Proportion of People With Life-Limiting Illnesses Who Experienced Improved or Maintained Low Levels of Physical Discomfort After Intervention

Identifying Attributes

Care Settings
Palliative Care
Country
Australia
Publishing Organisation
Australian Institute of Health and Welfare National Palliative Care Measures
Type of Quality Indicator
Outcome
IOM Quality Dimension
Effectiveness
Domain
Physical Aspects of Care

Defining Attributes

Definition

This measure is about ensuring that people with life-limiting illnesses receive effective care that minimises avoidable physical discomfort. Physical symptoms change across the illness trajectory, so this measure looks at improvements across palliative care phases. A palliative care phase is a clinically meaningful period in a patient's condition (stable, unstable, deteriorating, terminal). This measure uses patient-reported data to assess the level of patient distress related to pain. The desired outcome is that fewer people with life-limiting illnesses experience distress from pain, meaning the measure will increase. The computation is: (Numerator ÷ Denominator) x 100.

Numerator

Number of palliative care phases ending within the reference year with a valid Symptom Assessment Scale (SAS) for 'Distress from Pain' at phase start and end and for which SAS 'Distress from Pain' improved or remained absent/mild.

Denominator

Number of palliative care phases ending within the reference year with a valid Symptom Assessment Scale (SAS) for 'Distress from Pain' at phase start and end.

Exclusions

All phases without a valid start and end Symptom Assessment Scale (SAS) for 'Distress from Pain' were excluded. SAS assessments are not performed at death. Most terminal phases end in death. A small number of PCOC services do not collect SAS.

Use of Risk Adjustment
No
Risk Adjustments
Stratifications

Yes. Disaggregation by: Age group, Sex, Socioeconomic area, Remoteness area, Diagnosis, Setting, Phase type, Problem severity at phase start.

Data Attributes

Type of Data Collection
Standardised clinical data
Data Collection Methods

The Palliative Care Outcomes Collaboration (PCOC) is the data source. PCOC is a national palliative care outcomes quality improvement program. The program uses standardised validated clinical assessment tools to benchmark and measure outcomes in palliative care, including pain and symptom control, and timely access to services when they are needed to drive quality improvements. The PCOC data collection includes patient demographics, clinical setting information, and patient outcomes collected via the 5 assessment tools: Palliative Care Phase Palliative Care Problem Severity Score (PCPSS); Symptom Assessment Scale (SAS); Australia-modified Karnofsky Performance Status (AKPS) Scale; Resource Utilisation Groups – Activities of Daily Living (RUG-ADL).

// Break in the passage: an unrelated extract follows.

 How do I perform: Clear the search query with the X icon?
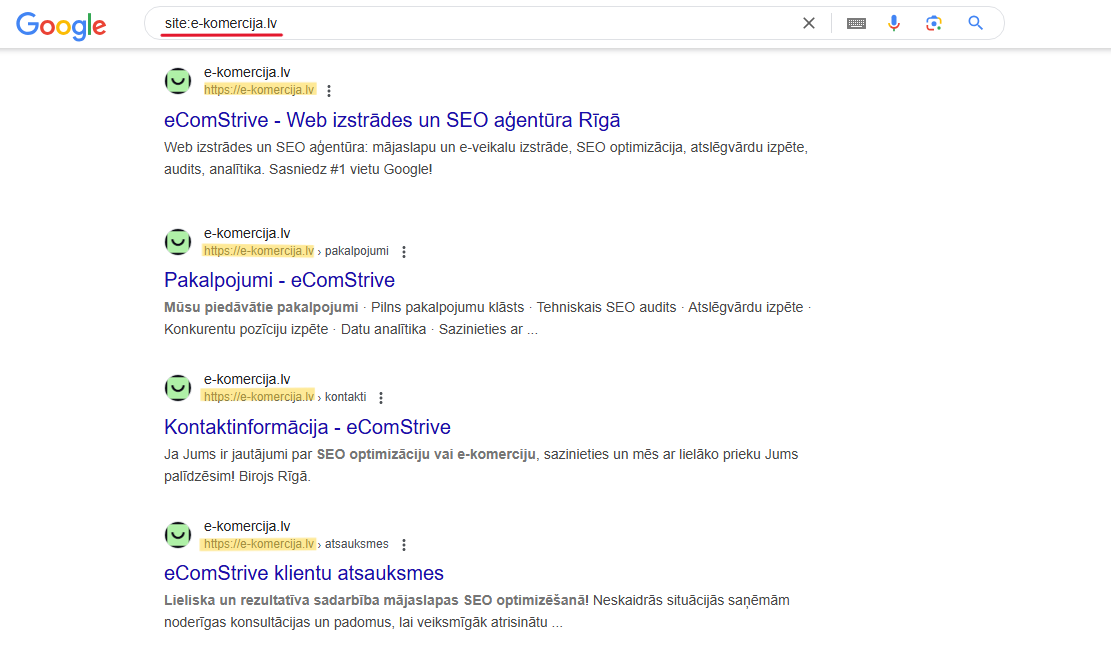(x=808, y=22)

Frequency of Data Collection
6 monthly
Frequency of Data Collection in Days
182
Reporting Methods

Public reporting.

Reporting Frequency
Reporting Frequency in Days
Indicator Has Recommended Targets
No

Source and Reference Attributes

Evidence Source

Australian Institute of Health and Welfare (AIHW). Development of the National Palliative Care Measures. Canberra (AU): AIHW; 2024. Available from: www.aihw.gov.au/getmedia/0ecbb5b1-4f83-4706-85ef-b0852318b7df/aihw-hse254-development-of-the-national-palliative-care-measures.pdf. Accessed 04 September 2024.

Quality Indicator Confirmed to be Part of a Program Used to Monitor Quality and Safety of Care Among Older People at a Population-Level between 2012-2022
Yes
Assessed by the Australian Consortium for Aged Care Collaborators as Generally Containing Good Properties (Importance and Scientific Acceptability)
Yes
Australian Consortium for Aged Care Endorsed
No
Identified by PHARMA-Care Project
No
Upload Date
12 March 2025